▶ [WHAT YOU ARE ASKED TO DO]: Write out the records exactly, starting at the line that contains "valikumeetod (558, 563)" and ending at the last line of the records.

▶ [RECORDS SUPPLIED]:

○ ○ ○ ○ ○ ○ ○

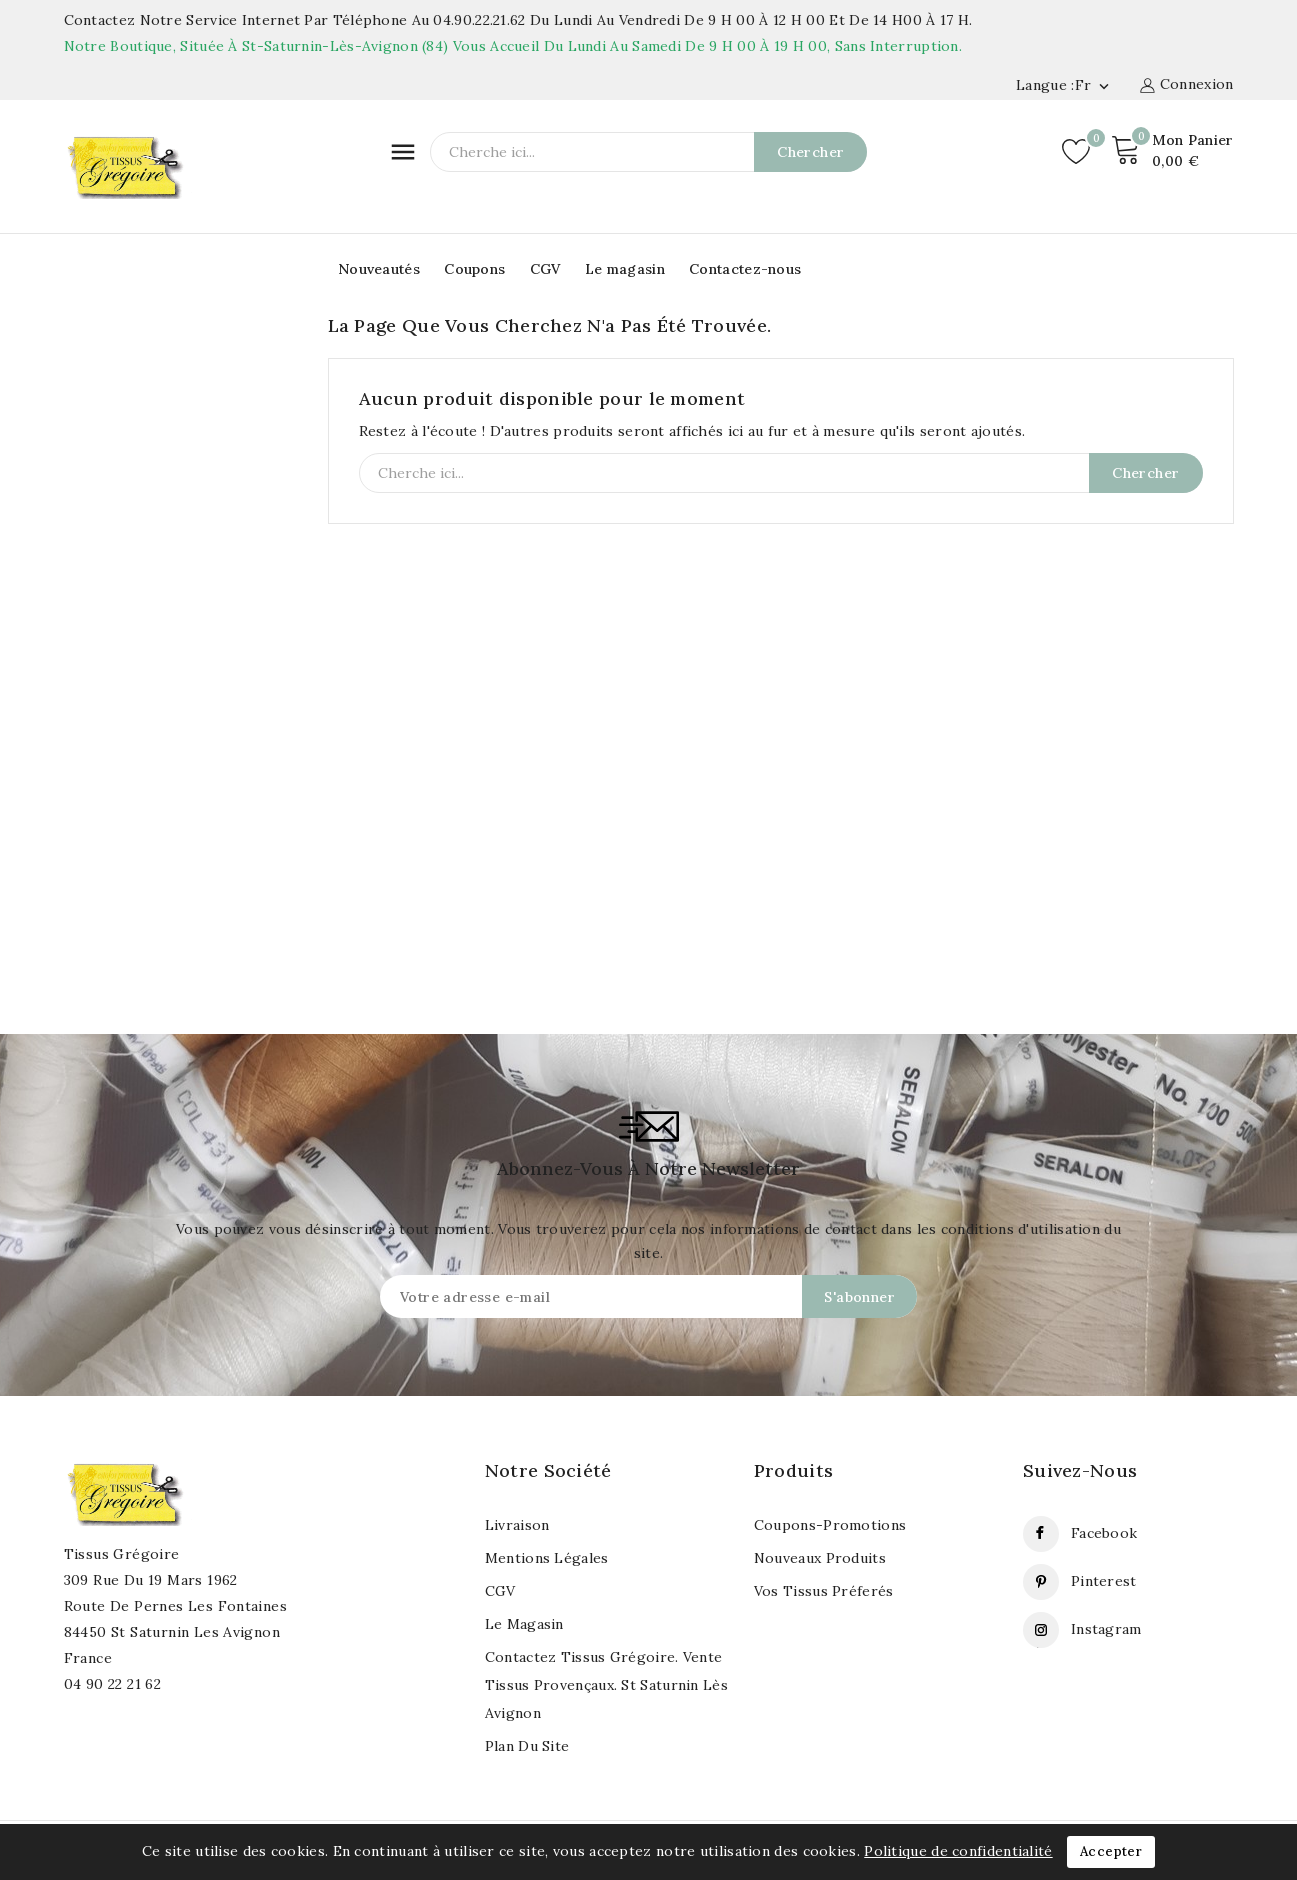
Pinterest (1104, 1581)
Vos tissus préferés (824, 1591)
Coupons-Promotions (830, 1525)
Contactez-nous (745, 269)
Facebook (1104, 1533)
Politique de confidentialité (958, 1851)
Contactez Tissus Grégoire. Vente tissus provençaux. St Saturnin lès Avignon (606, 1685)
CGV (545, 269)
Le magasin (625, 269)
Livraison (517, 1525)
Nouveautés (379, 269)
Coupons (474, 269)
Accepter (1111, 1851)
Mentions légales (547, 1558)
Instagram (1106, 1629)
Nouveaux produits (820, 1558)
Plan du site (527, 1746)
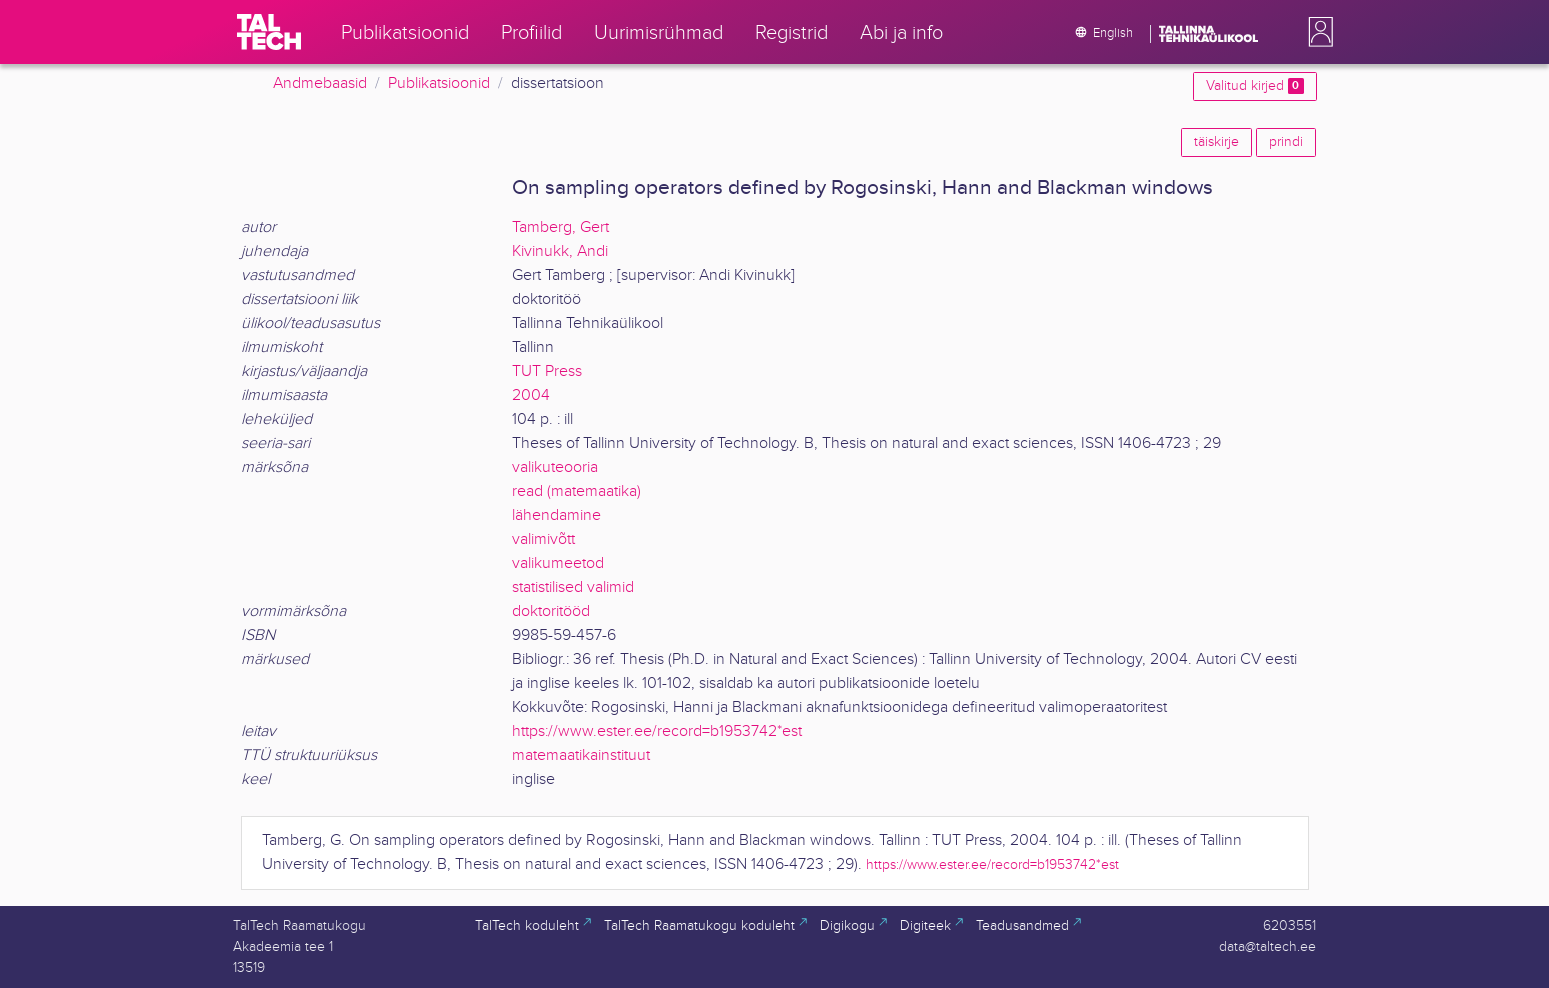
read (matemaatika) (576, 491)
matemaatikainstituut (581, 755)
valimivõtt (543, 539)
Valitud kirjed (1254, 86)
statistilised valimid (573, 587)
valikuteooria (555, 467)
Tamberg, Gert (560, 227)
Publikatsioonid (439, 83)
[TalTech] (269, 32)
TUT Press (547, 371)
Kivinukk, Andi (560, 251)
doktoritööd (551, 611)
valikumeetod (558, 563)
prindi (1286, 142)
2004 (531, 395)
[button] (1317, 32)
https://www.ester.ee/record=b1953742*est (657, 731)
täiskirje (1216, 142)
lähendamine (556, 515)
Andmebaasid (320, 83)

○ ○ ○ ○ ○ ○ ○

▶ [FULL ANSWER]:
valikumeetod (558, 563)
prindi (1286, 142)
2004 (531, 395)
[button] (1317, 32)
https://www.ester.ee/record=b1953742*est (657, 731)
täiskirje (1216, 142)
lähendamine (556, 515)
Andmebaasid (320, 83)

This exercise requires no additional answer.